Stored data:
*-*-*
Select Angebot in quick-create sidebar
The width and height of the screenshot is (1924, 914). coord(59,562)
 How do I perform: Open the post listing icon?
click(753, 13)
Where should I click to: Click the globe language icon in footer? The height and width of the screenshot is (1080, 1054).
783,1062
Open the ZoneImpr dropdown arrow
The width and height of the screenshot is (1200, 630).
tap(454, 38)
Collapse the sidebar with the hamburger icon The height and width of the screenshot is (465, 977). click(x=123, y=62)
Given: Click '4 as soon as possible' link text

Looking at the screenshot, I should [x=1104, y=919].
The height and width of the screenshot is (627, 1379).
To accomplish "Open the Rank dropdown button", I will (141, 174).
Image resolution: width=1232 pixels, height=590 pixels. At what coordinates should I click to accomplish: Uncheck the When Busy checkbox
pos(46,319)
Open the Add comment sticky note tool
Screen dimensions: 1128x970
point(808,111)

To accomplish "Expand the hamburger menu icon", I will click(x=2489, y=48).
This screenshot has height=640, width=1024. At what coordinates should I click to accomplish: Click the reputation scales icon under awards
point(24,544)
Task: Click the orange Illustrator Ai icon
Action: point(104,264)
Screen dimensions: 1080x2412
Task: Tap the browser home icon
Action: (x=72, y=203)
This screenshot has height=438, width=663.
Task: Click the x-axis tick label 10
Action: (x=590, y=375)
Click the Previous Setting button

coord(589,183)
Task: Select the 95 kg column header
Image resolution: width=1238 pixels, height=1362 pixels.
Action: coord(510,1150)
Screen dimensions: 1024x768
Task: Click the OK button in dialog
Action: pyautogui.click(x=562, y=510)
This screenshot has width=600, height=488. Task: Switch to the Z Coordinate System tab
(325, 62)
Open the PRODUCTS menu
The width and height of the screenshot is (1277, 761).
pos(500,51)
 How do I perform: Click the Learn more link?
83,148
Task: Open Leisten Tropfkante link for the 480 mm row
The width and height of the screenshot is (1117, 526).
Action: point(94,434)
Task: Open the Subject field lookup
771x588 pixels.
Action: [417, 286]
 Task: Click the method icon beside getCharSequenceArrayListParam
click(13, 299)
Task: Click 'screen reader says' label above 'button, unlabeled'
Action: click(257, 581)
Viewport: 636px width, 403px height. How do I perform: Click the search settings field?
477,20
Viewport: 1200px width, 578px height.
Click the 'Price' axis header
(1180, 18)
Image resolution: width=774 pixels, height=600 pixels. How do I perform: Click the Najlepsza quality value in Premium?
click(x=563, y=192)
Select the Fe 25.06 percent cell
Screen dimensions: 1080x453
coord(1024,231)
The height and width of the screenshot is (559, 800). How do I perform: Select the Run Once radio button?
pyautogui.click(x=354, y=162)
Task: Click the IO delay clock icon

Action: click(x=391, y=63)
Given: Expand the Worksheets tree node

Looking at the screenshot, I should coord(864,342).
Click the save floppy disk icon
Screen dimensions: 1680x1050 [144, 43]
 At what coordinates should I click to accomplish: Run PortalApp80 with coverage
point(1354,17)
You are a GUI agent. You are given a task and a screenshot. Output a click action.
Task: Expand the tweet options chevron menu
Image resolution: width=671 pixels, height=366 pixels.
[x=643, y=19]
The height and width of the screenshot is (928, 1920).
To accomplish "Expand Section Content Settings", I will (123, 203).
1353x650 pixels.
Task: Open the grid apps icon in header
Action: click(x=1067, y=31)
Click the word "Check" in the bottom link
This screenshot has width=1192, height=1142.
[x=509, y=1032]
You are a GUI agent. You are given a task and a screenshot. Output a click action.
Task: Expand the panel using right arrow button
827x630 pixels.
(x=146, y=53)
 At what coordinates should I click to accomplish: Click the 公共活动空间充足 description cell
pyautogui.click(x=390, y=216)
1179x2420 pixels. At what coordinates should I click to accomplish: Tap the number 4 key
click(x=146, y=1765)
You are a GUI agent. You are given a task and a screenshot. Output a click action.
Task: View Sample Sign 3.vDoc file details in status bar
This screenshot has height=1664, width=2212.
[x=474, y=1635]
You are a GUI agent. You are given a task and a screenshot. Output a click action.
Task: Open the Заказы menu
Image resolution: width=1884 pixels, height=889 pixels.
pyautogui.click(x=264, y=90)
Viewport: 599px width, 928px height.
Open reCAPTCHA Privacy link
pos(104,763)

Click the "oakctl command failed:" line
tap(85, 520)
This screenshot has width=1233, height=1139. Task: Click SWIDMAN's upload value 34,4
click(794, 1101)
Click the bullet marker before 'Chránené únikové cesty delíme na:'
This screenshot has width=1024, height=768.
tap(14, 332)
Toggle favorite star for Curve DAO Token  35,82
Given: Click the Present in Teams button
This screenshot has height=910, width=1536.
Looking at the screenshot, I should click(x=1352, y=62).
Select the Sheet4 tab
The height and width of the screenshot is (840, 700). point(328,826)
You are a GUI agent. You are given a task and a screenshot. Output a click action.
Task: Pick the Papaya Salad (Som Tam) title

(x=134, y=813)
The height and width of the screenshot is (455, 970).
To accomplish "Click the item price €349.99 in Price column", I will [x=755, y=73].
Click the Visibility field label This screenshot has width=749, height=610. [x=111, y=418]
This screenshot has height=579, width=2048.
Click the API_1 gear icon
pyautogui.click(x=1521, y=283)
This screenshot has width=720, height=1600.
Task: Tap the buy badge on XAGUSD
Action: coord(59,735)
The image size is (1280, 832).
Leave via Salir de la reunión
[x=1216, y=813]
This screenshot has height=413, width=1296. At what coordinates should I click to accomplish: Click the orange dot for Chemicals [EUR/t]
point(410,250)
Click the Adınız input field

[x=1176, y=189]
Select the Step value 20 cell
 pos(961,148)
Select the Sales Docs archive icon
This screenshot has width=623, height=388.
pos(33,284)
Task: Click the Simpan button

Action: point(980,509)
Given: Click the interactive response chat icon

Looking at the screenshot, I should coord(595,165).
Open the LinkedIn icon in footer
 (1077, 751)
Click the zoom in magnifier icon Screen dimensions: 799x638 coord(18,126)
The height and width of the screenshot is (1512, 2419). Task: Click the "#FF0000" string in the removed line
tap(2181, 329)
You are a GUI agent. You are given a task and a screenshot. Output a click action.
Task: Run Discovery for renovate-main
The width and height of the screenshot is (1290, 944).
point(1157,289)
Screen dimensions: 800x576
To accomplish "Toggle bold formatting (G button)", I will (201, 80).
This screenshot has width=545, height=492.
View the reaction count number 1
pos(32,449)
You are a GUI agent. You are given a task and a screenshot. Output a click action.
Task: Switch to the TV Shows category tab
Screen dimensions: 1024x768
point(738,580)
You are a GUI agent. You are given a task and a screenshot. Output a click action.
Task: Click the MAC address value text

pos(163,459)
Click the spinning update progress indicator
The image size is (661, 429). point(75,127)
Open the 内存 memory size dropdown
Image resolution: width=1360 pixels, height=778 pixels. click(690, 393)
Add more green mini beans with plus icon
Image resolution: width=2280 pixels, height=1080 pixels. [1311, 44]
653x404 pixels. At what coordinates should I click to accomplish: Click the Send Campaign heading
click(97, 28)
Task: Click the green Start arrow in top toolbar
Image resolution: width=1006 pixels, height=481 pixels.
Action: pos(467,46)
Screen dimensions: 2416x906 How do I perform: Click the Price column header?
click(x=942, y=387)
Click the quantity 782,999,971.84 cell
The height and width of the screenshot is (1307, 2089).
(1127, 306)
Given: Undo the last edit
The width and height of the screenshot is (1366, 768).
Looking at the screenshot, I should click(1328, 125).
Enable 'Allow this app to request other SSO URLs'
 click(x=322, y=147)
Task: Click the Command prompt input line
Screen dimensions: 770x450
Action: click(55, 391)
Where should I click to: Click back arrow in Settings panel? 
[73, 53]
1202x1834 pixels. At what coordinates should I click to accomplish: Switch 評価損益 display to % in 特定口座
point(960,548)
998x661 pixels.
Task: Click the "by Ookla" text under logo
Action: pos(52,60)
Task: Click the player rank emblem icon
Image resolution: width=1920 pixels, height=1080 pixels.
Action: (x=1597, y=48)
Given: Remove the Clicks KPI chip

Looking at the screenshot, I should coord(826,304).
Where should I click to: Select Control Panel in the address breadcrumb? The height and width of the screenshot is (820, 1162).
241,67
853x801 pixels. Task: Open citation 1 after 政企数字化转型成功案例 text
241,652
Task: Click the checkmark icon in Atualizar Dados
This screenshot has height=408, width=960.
*-*-*
EXERCISE INSTRUCTIONS:
Taking the entries above, write out exactly each line from the one holding "Task: View Sample" to the one holding "This screenshot has height=579, width=2048.", both included, and stop there.

ANSWER TO THIS EXERCISE:
Task: View Sample Sign 3.vDoc file details in status bar
This screenshot has height=1664, width=2212.
[x=474, y=1635]
You are a GUI agent. You are given a task and a screenshot. Output a click action.
Task: Open the Заказы menu
Image resolution: width=1884 pixels, height=889 pixels.
pyautogui.click(x=264, y=90)
Viewport: 599px width, 928px height.
Open reCAPTCHA Privacy link
pos(104,763)

Click the "oakctl command failed:" line
tap(85, 520)
This screenshot has width=1233, height=1139. Task: Click SWIDMAN's upload value 34,4
click(794, 1101)
Click the bullet marker before 'Chránené únikové cesty delíme na:'
This screenshot has width=1024, height=768.
tap(14, 332)
Toggle favorite star for Curve DAO Token  35,82
Given: Click the Present in Teams button
This screenshot has height=910, width=1536.
Looking at the screenshot, I should click(x=1352, y=62).
Select the Sheet4 tab
The height and width of the screenshot is (840, 700). point(328,826)
You are a GUI agent. You are given a task and a screenshot. Output a click action.
Task: Pick the Papaya Salad (Som Tam) title

(x=134, y=813)
The height and width of the screenshot is (455, 970).
To accomplish "Click the item price €349.99 in Price column", I will [x=755, y=73].
Click the Visibility field label This screenshot has width=749, height=610. [x=111, y=418]
This screenshot has height=579, width=2048.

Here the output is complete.